Provided entries:
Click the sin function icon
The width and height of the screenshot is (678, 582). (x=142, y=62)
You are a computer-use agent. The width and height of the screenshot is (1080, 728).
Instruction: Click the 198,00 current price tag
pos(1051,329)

Goal of the exercise:
Word for word, copy the material above.

Exercise result:
Click the sin function icon
The width and height of the screenshot is (678, 582). (x=142, y=62)
You are a computer-use agent. The width and height of the screenshot is (1080, 728).
Instruction: Click the 198,00 current price tag
pos(1051,329)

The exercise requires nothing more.